** INPUT FOR THIS TASK follows **
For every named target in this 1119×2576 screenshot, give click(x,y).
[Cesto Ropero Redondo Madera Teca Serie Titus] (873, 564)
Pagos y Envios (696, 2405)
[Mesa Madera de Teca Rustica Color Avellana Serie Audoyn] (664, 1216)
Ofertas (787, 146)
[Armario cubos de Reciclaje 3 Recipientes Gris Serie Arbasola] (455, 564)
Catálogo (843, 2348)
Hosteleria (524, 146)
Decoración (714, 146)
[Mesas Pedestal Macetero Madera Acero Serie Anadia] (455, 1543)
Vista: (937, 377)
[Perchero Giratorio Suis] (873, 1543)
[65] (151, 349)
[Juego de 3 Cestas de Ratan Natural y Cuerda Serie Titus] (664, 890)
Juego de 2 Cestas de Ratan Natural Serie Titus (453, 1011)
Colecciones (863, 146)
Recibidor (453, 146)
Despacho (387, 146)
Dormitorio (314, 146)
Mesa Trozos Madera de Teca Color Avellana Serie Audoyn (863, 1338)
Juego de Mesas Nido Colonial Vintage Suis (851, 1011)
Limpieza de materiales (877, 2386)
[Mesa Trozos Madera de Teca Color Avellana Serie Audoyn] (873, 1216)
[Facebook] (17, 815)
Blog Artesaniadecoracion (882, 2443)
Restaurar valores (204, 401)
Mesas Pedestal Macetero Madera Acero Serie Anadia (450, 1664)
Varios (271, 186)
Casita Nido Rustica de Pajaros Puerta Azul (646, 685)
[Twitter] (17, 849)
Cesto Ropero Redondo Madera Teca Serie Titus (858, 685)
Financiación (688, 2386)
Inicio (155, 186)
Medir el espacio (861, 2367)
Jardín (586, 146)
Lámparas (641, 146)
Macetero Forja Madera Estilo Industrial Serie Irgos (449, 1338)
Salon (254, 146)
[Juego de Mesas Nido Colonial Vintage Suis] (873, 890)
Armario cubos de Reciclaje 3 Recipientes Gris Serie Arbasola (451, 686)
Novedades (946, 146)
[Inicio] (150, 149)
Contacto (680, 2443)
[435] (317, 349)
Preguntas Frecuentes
** End of INPUT FOR THIS TASK **
- EXERCISE PROMPT
Nothing in the entries should be left out; please reproduce them all exactly.

- FINISHED TASK
For every named target in this 1119×2576 screenshot, give click(x,y).
[Cesto Ropero Redondo Madera Teca Serie Titus] (873, 564)
Pagos y Envios (696, 2405)
[Mesa Madera de Teca Rustica Color Avellana Serie Audoyn] (664, 1216)
Ofertas (787, 146)
[Armario cubos de Reciclaje 3 Recipientes Gris Serie Arbasola] (455, 564)
Catálogo (843, 2348)
Hosteleria (524, 146)
Decoración (714, 146)
[Mesas Pedestal Macetero Madera Acero Serie Anadia] (455, 1543)
Vista: (937, 377)
[Perchero Giratorio Suis] (873, 1543)
[65] (151, 349)
[Juego de 3 Cestas de Ratan Natural y Cuerda Serie Titus] (664, 890)
Juego de 2 Cestas de Ratan Natural Serie Titus (453, 1011)
Colecciones (863, 146)
Recibidor (453, 146)
Despacho (387, 146)
Dormitorio (314, 146)
Mesa Trozos Madera de Teca Color Avellana Serie Audoyn (863, 1338)
Juego de Mesas Nido Colonial Vintage Suis (851, 1011)
Limpieza de materiales (877, 2386)
[Mesa Trozos Madera de Teca Color Avellana Serie Audoyn] (873, 1216)
[Facebook] (17, 815)
Blog Artesaniadecoracion (882, 2443)
Restaurar valores (204, 401)
Mesas Pedestal Macetero Madera Acero Serie Anadia (450, 1664)
Varios (271, 186)
Casita Nido Rustica de Pajaros Puerta Azul (646, 685)
[Twitter] (17, 849)
Cesto Ropero Redondo Madera Teca Serie Titus (858, 685)
Financiación (688, 2386)
Inicio (155, 186)
Medir el espacio (861, 2367)
Jardín (586, 146)
Lámparas (641, 146)
Macetero Forja Madera Estilo Industrial Serie Irgos (449, 1338)
Salon (254, 146)
[Juego de Mesas Nido Colonial Vintage Suis] (873, 890)
Armario cubos de Reciclaje 3 Recipientes Gris Serie Arbasola (451, 686)
Novedades (946, 146)
[Inicio] (150, 149)
Contacto (680, 2443)
[435] (317, 349)
Preguntas Frecuentes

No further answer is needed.